[Given records]:
══════
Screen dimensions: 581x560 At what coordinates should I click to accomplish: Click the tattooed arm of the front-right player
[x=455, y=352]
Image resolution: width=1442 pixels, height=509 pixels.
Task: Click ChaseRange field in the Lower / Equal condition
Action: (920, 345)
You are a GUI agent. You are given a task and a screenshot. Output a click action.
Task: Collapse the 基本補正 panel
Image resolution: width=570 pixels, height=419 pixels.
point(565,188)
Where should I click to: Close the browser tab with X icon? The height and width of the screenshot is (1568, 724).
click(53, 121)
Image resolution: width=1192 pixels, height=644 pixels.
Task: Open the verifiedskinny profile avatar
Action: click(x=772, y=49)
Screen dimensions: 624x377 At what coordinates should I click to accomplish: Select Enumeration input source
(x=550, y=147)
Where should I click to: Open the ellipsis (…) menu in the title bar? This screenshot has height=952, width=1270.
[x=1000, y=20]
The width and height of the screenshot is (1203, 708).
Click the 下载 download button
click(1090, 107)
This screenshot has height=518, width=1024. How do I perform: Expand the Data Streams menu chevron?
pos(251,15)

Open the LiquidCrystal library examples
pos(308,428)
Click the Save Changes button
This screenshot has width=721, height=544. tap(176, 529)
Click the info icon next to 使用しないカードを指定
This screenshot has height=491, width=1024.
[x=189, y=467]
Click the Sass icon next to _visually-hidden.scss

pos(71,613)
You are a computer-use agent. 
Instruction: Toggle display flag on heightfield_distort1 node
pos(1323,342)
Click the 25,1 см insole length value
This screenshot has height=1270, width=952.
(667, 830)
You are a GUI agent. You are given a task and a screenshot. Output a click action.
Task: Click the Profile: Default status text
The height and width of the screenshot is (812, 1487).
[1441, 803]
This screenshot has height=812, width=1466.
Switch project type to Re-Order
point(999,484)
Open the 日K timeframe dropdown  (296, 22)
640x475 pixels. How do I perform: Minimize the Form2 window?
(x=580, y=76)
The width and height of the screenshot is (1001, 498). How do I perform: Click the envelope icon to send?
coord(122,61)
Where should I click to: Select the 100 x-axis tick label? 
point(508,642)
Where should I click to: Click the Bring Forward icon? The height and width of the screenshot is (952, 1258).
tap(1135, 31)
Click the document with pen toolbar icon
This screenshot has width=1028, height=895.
══════
[Exercise brief]:
The response has to match the data exactly, line for line.

[Response to the exercise]:
Screen dimensions: 581x560 At what coordinates should I click to accomplish: Click the tattooed arm of the front-right player
[x=455, y=352]
Image resolution: width=1442 pixels, height=509 pixels.
Task: Click ChaseRange field in the Lower / Equal condition
Action: (920, 345)
You are a GUI agent. You are given a task and a screenshot. Output a click action.
Task: Collapse the 基本補正 panel
Image resolution: width=570 pixels, height=419 pixels.
point(565,188)
Where should I click to: Close the browser tab with X icon? The height and width of the screenshot is (1568, 724).
click(53, 121)
Image resolution: width=1192 pixels, height=644 pixels.
Task: Open the verifiedskinny profile avatar
Action: click(x=772, y=49)
Screen dimensions: 624x377 At what coordinates should I click to accomplish: Select Enumeration input source
(x=550, y=147)
Where should I click to: Open the ellipsis (…) menu in the title bar? This screenshot has height=952, width=1270.
[x=1000, y=20]
The width and height of the screenshot is (1203, 708).
Click the 下载 download button
click(1090, 107)
This screenshot has height=518, width=1024. How do I perform: Expand the Data Streams menu chevron?
pos(251,15)

Open the LiquidCrystal library examples
pos(308,428)
Click the Save Changes button
This screenshot has width=721, height=544. tap(176, 529)
Click the info icon next to 使用しないカードを指定
This screenshot has height=491, width=1024.
[x=189, y=467]
Click the Sass icon next to _visually-hidden.scss

pos(71,613)
You are a computer-use agent. 
Instruction: Toggle display flag on heightfield_distort1 node
pos(1323,342)
Click the 25,1 см insole length value
This screenshot has height=1270, width=952.
(667, 830)
You are a GUI agent. You are given a task and a screenshot. Output a click action.
Task: Click the Profile: Default status text
The height and width of the screenshot is (812, 1487).
[1441, 803]
This screenshot has height=812, width=1466.
Switch project type to Re-Order
point(999,484)
Open the 日K timeframe dropdown  (296, 22)
640x475 pixels. How do I perform: Minimize the Form2 window?
(x=580, y=76)
The width and height of the screenshot is (1001, 498). How do I perform: Click the envelope icon to send?
coord(122,61)
Where should I click to: Select the 100 x-axis tick label? 
point(508,642)
Where should I click to: Click the Bring Forward icon? The height and width of the screenshot is (952, 1258).
tap(1135, 31)
Click the document with pen toolbar icon
This screenshot has width=1028, height=895.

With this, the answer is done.